Prévisions de Bruxelles
- Le gouvernement français prévoit de ramener le déficit à 5 % du PIB en 2026.
- La Commission européenne juge cet objectif trop optimiste et estime que le déficit restera autour de 5,1 %, en raison notamment des dépenses liées au contexte international (conflit en Iran) et à l’augmentation du budget de la Défense.
- Il devrait même atteindre 5,7 % du PIB l’année suivante.
Recommandations
- De simples réductions ponctuelles des dépenses ne suffiront plus ; des réformes structurelles sont nécessaires.
- Avec des dépenses publiques représentant 57,2 % du PIB, la France se situe au deuxième rang de l’Union européenne, soit 7,7 points au-dessus de la moyenne européenne.

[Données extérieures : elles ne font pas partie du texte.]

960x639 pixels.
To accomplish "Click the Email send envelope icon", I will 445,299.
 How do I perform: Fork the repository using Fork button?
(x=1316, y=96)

- Bruxelles recommande un examen systématique et approfondi de toutes les dépenses publiques.
- Les dépenses de retraite, qui représentent 14,6 % du PIB, sont jugées particulièrement élevées.
- Les prélèvements obligatoires atteignent 44,3 % du PIB, contre 39,9 % en moyenne dans l’UE. La forte taxation du travail et de la production est considérée comme un frein à la compétitivité et à la croissance économique.
En une phrase : Bruxelles reproche à la France la persistance de déficits élevés, une dette en hausse et un niveau record de dépenses publiques, et l’appelle à engager des réformes structurelles pour rétablir durablement ses finances.